En als de eeuwige WAARHEID Zelf u onderwijst, kan en zal ZIJ u niets anders dan de zuivere waarheid verschaffen - en dan kunt u ook met overtuiging geloven; want dan zult u weten dat u in de waarheid wandelt. Als u ernstig naar de waarheid verlangt, kunt u er ook zeker van zijn dat ze u geschonken wordt. En dit is de eerste voorwaarde, want erkent de mens GOD als de eeuwige WAARHEID, dan zal hij zich ook tot HEM Zelf wenden en HEM om het toezenden van de waarheid vragen. De mens opent zich dan bewust voor de straling van het licht. Hij brengt de verbinding met GOD tot stand wat het doel en de betekenis van het aardse leven is, de verbinding die eens vrijwillg werd afgebroken en waardoor het schepsel in de diepte is gevallen, in donkere troosteloosheid.

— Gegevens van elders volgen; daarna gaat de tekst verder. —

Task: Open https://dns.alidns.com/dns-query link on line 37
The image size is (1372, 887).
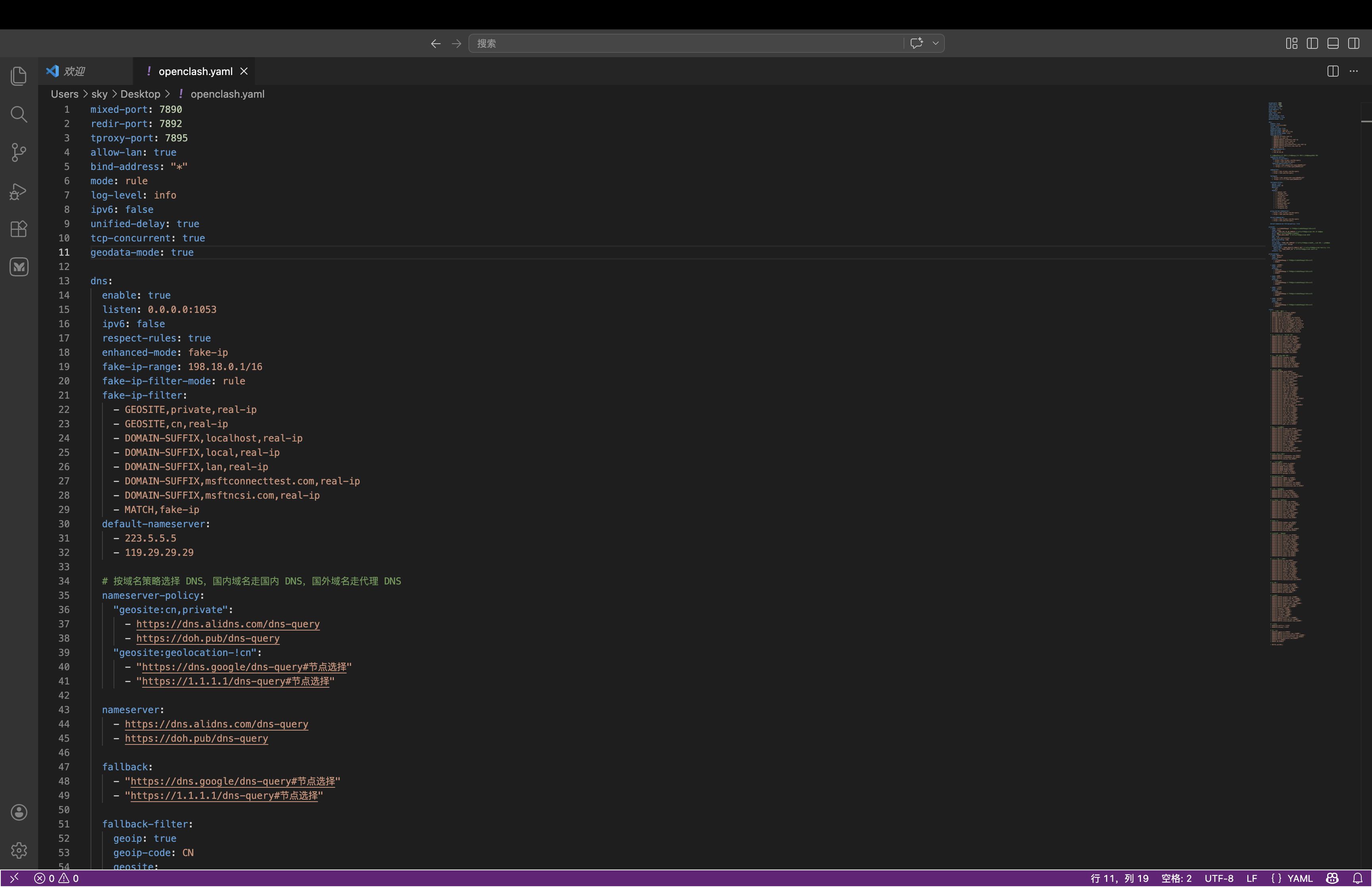Action: click(x=228, y=624)
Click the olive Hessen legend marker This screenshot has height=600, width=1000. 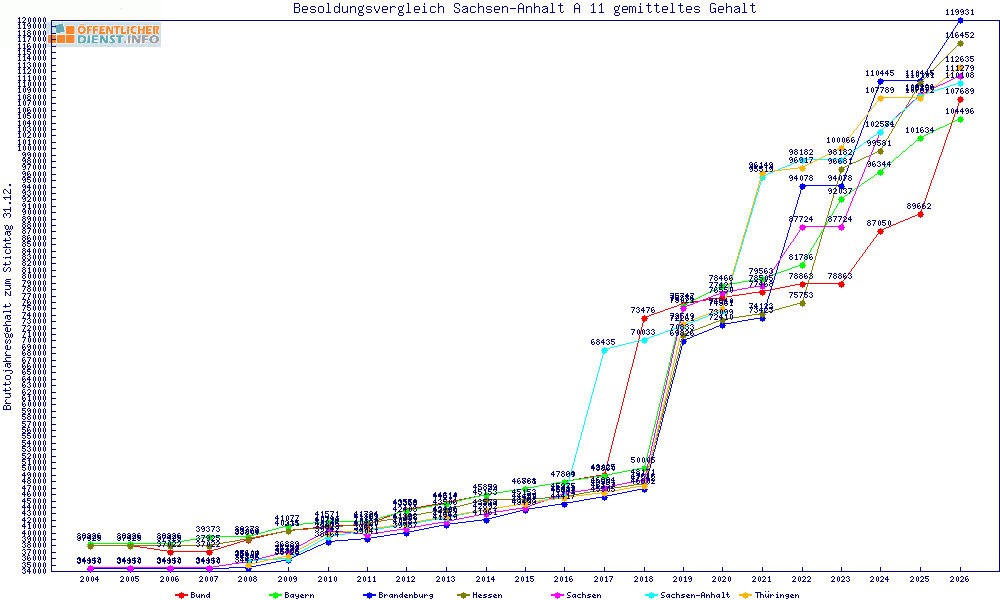click(x=462, y=595)
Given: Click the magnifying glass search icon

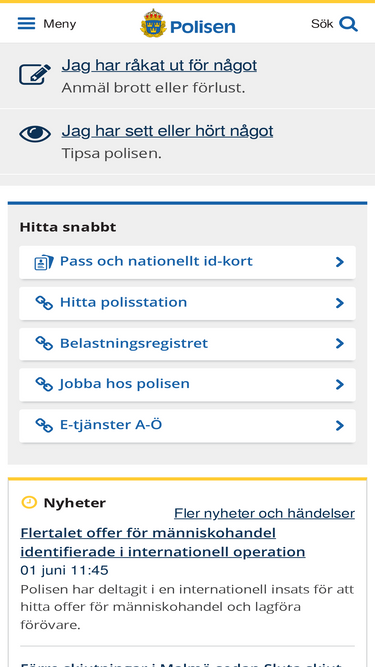Looking at the screenshot, I should [x=349, y=24].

Nu opent de mens zich dus weer bewust en laat zich beschijnen door de liefde van GOD, d.w.z. dat zijn lichtloze staat verandert in een toestand van licht en de mens nu een kennis verkrijgt, die tot nog toe voor hem gesloten was. En dat dit kan gebeuren en ook plaatsvindt dat kunt u geloven. En dat ieder mens dat zou kunnen ervaren, mag u ook geloven.

Maar hieraan zijn voorwaarden verbonden die niet iedere mens kan nakomen, wat echter alleen het rechtstreekse zelf ontvangen van de waarheid beperkt, maar niet de toevoer van de zuivere waarheid op een indirecte manier. Want waarlijk, wie de waarheid begeert zal ze ook ontvangen.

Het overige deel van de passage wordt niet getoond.